L’accusa è di quelle pesanti: abuso su minori. Il 55enne presidente del Torrazzo, club storico di Cremona, Giuseppe Garioni è da ieri mattina agli arresti domiciliari. L’accusa a suo carico sarebbe quella di violenza sessuale su minore con l’aggravante della posizione di autorità.
GARIONI, NON SOLO PRESIDENTE – L’aggravante della posizione dominante di autorità non è solo pendente per il fatto che era il Presidente del Torrazzo, ma anche in luce della sua personalità conosciuta e influente nel sociale: fu consigliere regionale, dipendente della amministrazione provinciale, nonché presidente di una delle associazioni che più aiutano i giovani in stato di disagio.
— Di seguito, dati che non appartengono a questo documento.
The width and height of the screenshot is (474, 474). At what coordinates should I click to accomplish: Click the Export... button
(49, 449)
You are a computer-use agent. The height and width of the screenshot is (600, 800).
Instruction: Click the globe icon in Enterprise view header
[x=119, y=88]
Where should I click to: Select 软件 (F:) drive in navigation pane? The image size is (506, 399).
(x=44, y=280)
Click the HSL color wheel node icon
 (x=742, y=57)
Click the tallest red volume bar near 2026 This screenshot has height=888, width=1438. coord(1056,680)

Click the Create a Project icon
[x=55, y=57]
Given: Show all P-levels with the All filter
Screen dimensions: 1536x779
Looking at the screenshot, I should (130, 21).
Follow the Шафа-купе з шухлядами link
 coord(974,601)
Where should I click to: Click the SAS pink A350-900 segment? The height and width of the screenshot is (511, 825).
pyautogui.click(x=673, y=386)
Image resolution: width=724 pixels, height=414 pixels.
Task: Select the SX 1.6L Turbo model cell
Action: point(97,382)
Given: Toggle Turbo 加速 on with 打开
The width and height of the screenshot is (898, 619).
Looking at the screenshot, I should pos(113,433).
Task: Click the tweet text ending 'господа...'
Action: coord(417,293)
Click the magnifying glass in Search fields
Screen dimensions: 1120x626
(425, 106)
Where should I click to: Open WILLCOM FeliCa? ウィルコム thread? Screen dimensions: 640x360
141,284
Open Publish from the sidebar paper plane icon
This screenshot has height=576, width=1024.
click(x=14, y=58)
L’aver sfruttato quindi la sua posizione dominante avrebbe aggravato la già pensante accusa di molestie sessuali a danni di minore che sarebbero stati conseguiti negli spogliatoi del Torrazzo, nella sede della società o ancora peggio in casa dello stesso Garioni.
PROVE DEGLI ABUSI SU VIDEO – La posizione del Garioni si fa ancora più pesante a seguito dei video di telecamere, intercettazioni e testimonianze a suo carico che darebbero un quadro della situazione ancora più torbido e preoccupante. Coinvolti sarebbero anche ragazzini stranieri, provenienti da quartieri problematici della città di Cremona. Sarà la procura a questo punto a vagliare ogni singola prova e testimonianza a carico del Garioni, come riporta Eurosport, la cui posizione comunque sembra anche pregiudicata dalle tante voci che riguardano anche altri giocatori che avrebbero rifiutato il trasferimento proprio per questo motivo.